8

Numpy's string functions are all very slow and are less performant than pure python lists. I am looking to optimize all the normal string functions using Cython.

For instance, let's take a numpy array of 100,000 unicode strings with data type either unicode or object and lowecase each one.

alist = ['JsDated', 'УКРАЇНА'] * 50000
arr_unicode = np.array(alist)
arr_object = np.array(alist, dtype='object')

%timeit np.char.lower(arr_unicode)
51.6 ms ± 1.99 ms per loop (mean ± std. dev. of 7 runs, 10 loops each)

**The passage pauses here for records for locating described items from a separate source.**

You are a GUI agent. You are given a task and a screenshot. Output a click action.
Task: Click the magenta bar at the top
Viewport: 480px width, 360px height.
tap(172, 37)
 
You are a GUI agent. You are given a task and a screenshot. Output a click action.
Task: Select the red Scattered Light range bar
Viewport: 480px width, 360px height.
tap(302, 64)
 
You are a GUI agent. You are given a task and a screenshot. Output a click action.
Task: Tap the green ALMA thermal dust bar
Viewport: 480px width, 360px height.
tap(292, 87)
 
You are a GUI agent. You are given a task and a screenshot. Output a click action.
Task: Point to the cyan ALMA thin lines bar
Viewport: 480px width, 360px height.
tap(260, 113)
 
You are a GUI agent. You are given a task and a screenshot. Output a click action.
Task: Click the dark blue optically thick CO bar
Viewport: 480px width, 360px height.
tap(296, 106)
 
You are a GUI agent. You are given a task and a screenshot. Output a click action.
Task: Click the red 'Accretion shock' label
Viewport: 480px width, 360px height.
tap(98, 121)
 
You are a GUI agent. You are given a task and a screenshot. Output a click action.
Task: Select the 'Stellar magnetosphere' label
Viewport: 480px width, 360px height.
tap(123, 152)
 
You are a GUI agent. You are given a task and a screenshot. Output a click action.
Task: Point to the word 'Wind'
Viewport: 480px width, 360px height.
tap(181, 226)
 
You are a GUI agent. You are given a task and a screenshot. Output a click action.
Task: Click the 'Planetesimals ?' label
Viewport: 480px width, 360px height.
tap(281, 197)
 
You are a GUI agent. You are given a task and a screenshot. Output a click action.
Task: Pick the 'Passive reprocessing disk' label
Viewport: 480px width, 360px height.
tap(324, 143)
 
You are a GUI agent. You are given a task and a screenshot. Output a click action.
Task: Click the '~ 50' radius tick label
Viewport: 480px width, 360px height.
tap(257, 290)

Using a list comprehension is just as fast

%timeit [a.lower() for a in arr_unicode]
44.7 ms ± 2.69 ms per loop (mean ± std. dev. of 7 runs, 10 loops each)

For the object data type, we cannot use np.char. The list comprehension is 3x as fast.

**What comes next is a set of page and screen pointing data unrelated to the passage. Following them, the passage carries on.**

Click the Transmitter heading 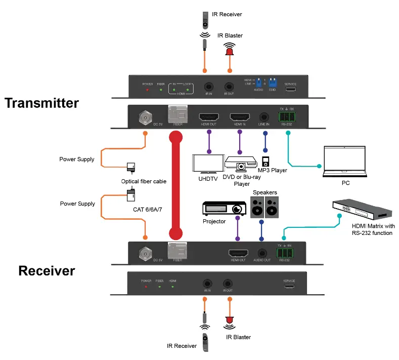click(42, 103)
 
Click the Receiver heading click(47, 270)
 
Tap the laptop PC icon click(345, 159)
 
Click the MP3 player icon click(264, 161)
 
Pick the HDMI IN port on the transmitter click(240, 117)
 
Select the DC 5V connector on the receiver click(146, 252)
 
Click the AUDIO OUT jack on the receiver click(261, 253)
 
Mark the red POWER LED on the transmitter click(147, 90)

%timeit [a.lower() for a in arr_object]
16.1 ms ± 147 µs per loop (mean ± std. dev. of 7 runs, 100 loops each)

The only way I know how to do this in Cython is to create an empty object array and call the Python string method lower on each iteration.

import numpy as np
cimport numpy as np
from numpy cimport ndarray

def lower(ndarray[object] arr):
    cdef int i
    cdef int n = len(arr)
    cdef ndarray[object] result = np.empty(n, dtype='object')
    for i in range(n):
        result[i] = arr[i].lower()
    return result

This yields a modest improvement

%timeit lower(arr_object)
11.3 ms ± 383 µs per loop (mean ± std. dev. of 7 runs, 100 loops each)

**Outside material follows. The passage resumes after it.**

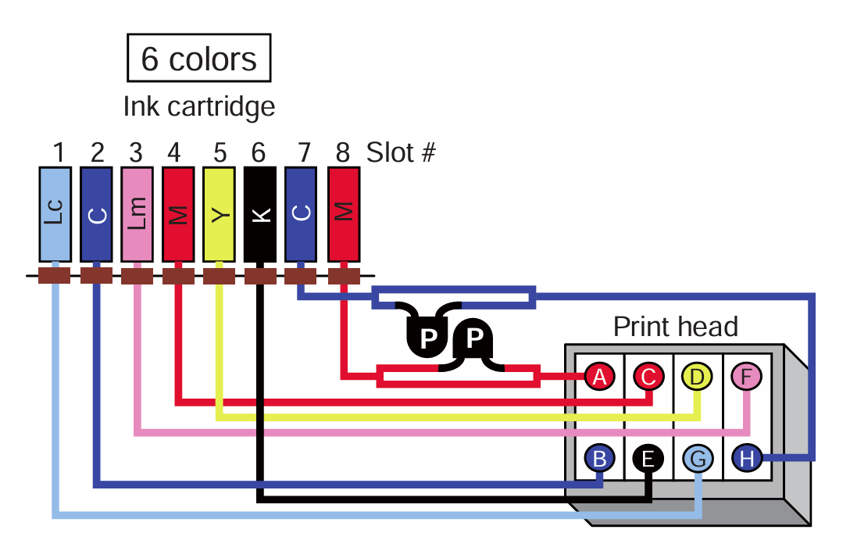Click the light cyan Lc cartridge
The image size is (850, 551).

I have tried accessing the memory directly with the data ndarray attribute like this:

def lower_fast(ndarray[object] arr):
    cdef int n = len(arr)
    cdef int i
    cdef char* data = arr.data
    cdef int itemsize = arr.itemsize
    for i in range(n):
        # no idea here

I believe data is one contiguous piece of memory holding all the raw bytes one after the other. Accessing these bytes is extremely fast and it seems converting these raw bytes would increase performance by 2 orders of magnitude. I found a tolower c++ function that might work, but I don't know how to hook it in with Cython.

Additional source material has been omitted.